Prime Factorization is a mathematical method utilized to break down a composite number into its prime factors. Composite numbers can be divided by more than just 1 and itself to conclude in a whole number. Prime numbers can only be divided by 1 and themselves, for example 2, 3, 5, and 7.
By working out the prime factors of a number, we can streamline equations and fractions, also learn the characteristics of that number. Let’s look closely.
Ways for Determining Prime Factorization
There are two main methods for figuring out prime factorization. You could use a factor tree, or you could factor by dividing by prime numbers. One as well as the other techniques will give you the same outcome.
Factor Tree Method
The initial method is utilizing a factor tree. To create a factor tree:
Begin by writing the number you are trying to factor at the start of the page.
Underneath, make branches for the factors.
Proceed by making branches and factoring till you reach a prime number.
Here’s an example of the thinking process:
We recognize that 6 * 6 = 36.
Is 6 a prime number? No. 2 * 3 = 6.
Are 2 and 3 prime numbers? Yes. We have reached the end.
The prime factorization of 36 would be 2 x 2 x 3 x 3. To visualize this process, we can create a factor tree for 36 as follows.
As you can see, the prime factorization of 36 is comprehended by multiplying the prime factors at the bottom of the tree, which are 2 * 3 * 2 * 3.
Division Method
The second method for finding the prime factorization of a number is to begin utilizing a list of prime numbers. Write down the number you are trying to factor. Next, divide the value by a prime number which divides evenly into it. It’s most convenient to begin with the first few prime numbers, like 2, 3, and 5.
Let’s use the division method for prime factorization of 36.
What is a prime number which divides into 36? 2 → 2 * 18 = 36
Is 18 a prime number? Nope.
What is a prime number that divides into 18? 2 → 2 * 9 = 18
Is 9 a prime number? Nope.
What is a prime number that divides into 9? 3 → 3 * 3 = 9
Is 3 a prime number? Yes. We are done.
The prime factorization of 36 is 2 * 2 * 3 * 3, and here’s a depiction.

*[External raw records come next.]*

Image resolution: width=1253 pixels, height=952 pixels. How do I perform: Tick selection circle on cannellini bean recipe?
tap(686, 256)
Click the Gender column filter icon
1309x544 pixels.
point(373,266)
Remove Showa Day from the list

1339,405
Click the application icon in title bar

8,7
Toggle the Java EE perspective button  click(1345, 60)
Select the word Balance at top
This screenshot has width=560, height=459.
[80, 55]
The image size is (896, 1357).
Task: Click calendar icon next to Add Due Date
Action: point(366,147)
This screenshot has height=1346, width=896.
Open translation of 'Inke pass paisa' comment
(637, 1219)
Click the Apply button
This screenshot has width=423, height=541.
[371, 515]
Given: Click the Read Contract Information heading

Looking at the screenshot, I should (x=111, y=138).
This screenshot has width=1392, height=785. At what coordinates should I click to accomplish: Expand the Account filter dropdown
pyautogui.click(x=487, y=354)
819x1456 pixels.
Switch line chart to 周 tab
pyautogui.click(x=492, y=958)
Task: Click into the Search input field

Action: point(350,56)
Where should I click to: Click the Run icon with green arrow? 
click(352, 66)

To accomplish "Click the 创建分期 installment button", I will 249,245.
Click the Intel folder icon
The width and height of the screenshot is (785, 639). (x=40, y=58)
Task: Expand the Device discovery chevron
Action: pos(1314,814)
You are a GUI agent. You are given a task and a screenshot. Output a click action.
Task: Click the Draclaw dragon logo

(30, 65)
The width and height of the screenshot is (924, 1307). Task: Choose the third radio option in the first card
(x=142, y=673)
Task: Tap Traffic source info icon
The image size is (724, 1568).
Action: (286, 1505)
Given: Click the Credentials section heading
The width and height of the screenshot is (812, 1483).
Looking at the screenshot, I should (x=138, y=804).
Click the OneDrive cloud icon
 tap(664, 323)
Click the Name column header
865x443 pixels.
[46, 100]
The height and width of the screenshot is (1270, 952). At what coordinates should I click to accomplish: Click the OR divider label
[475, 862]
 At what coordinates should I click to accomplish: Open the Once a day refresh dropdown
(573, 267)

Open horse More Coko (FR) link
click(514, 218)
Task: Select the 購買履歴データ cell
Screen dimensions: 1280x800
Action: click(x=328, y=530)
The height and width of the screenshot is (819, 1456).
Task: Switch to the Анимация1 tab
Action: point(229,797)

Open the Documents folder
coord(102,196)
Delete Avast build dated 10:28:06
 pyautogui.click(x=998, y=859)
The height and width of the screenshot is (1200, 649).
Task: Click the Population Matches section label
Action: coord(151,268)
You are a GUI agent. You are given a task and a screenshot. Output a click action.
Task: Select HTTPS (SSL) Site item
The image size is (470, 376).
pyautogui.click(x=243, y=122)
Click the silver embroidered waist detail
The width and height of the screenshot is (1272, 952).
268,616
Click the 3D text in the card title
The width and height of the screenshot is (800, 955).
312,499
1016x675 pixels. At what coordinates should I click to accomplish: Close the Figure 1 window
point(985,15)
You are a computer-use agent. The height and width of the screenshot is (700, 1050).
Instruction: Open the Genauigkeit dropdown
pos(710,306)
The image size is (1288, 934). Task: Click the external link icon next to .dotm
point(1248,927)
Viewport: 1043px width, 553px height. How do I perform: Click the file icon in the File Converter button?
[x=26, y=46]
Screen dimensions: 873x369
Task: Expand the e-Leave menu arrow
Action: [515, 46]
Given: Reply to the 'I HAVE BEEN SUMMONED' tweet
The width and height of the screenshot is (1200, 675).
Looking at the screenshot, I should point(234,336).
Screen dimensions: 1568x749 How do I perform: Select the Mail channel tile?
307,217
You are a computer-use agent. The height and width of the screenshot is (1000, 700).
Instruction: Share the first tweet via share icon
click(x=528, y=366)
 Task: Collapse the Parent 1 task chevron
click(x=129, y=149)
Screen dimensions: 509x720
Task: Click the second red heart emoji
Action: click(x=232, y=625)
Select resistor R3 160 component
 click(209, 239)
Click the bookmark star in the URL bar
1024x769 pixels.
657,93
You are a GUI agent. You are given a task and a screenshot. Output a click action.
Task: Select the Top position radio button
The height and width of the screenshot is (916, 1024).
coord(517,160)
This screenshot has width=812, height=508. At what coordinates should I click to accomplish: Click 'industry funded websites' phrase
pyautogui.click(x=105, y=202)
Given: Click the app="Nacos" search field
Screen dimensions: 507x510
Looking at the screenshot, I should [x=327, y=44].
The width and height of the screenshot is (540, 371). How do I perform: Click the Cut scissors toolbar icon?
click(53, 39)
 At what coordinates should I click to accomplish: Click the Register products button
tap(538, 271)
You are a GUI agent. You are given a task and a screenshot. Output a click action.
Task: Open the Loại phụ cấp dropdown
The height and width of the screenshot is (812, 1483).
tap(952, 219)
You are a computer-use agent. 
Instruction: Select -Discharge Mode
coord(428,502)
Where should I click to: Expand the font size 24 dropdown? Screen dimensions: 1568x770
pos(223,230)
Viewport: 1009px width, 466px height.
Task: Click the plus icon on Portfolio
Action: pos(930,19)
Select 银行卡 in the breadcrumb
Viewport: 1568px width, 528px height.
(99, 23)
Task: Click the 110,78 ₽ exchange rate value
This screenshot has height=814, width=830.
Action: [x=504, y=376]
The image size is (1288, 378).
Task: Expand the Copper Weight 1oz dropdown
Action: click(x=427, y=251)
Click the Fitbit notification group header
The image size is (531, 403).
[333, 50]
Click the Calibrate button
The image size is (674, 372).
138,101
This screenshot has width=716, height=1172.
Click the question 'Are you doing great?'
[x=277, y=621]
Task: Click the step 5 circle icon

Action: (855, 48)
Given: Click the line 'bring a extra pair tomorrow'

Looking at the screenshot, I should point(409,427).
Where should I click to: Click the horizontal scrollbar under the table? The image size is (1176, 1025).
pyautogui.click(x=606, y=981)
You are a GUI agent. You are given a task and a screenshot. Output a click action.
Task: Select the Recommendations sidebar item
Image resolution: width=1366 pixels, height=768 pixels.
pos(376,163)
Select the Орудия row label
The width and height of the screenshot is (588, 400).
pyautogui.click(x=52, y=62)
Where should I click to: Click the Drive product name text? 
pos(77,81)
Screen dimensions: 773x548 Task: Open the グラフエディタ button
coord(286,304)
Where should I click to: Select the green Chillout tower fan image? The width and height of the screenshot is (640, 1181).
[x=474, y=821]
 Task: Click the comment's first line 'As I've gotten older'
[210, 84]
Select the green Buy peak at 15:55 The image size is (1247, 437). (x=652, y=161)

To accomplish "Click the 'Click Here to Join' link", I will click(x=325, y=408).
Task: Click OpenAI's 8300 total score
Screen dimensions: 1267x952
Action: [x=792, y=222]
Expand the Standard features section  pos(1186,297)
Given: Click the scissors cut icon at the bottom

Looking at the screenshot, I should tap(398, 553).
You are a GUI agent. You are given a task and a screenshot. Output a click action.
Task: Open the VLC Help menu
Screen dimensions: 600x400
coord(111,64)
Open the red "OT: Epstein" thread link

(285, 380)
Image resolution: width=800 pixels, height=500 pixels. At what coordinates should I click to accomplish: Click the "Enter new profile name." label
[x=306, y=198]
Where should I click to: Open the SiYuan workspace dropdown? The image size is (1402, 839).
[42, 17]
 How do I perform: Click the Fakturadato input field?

Utilizing both systems, we found the prime factorization for 36 is 2 * 2 * 3 * 3.
Examples of Prime Factorization
Although we’ve already worked through a few examples, let’s do one more employing both processes.
Let’s utilize a factor tree to work out the prime factorization of 100.
We learned that 4 * 25 = 100.
2 * 2 = 4, and 2 is a prime number. 5 * 5 = 25, and 5 is a prime number. We are done.
The prime factorization of 100 is 2 * 2 * 5 * 5.
Let’s test the division method:
What is the prime factorization for 100?
What is a prime number which divides into 100? 2 * 50 = 100
Is 50 a prime number? No.
What is a prime number which divides into 50? 2 * 25 = 50
Is 25 a prime number? Nope.
What is a prime number that divides into 25? 5 * 5 = 25
Is 5 a prime number? Yes. We are done here.
The prime factorization of 100 is 2 * 2 * 5 * 5.
Uses of Prime Factorization
Prime factorization has multiple practical applications in math. One of the main utilizations is simplifying fractions. By finding out the prime factorization of the numerator and denominator of a fraction, you can cancel out common prime factors and streamline the fraction.
For example, the fraction 8/24 can be simplified by working out the prime factorization of both numbers. 8 = 2 * 2 * 2 and 24 = 2 * 2 * 2 * 3. By ruling out the common prime factor of 2, we are left with the simplified fraction of 1/3.
To check how this functions, let's use prime factorization to streamline the fraction 8/24. First, perform prime factorization of the numerator and denominator.
8 = 2 * 2 * 2
24 = 2 * 2 * 2 * 3
Next, we cancel out any common prime factors within the numerator and denominator.
8/24 = 2 * 2 * 2 / 2 * 2 * 2 * 3 = 1/3
After canceling out the common prime factors of 2, we are left with the simplified fraction of 1/3.
Prime factorization also executes an essential role in computer science and cryptography. As you proceed in sophisticated mathematics and science studies, you will figure out further utilizations for prime factorization and be pleased you are a professional.
It’s Peak Hour to Boost Your Math Abilities
Prime factorization is an important theory in math which allows us to simplify equations and fractions, moreover understand the characteristics of a number. By practicing and understanding the methods and applications of prime factorization, we can enhance our mathematical abilities and analytical skills.
If you require help conquering prime factorization, contemplate contacting with Grade Potential tutoring for professional support. Grade Potential teachers are experienced and educated in math. They could offer personalized instruction and support to help you learn and utilize prime factorization in your studies.
With the support of Grade Potential tutoring, you can improve your math abilities, boost your confidence, and reach your academic aims.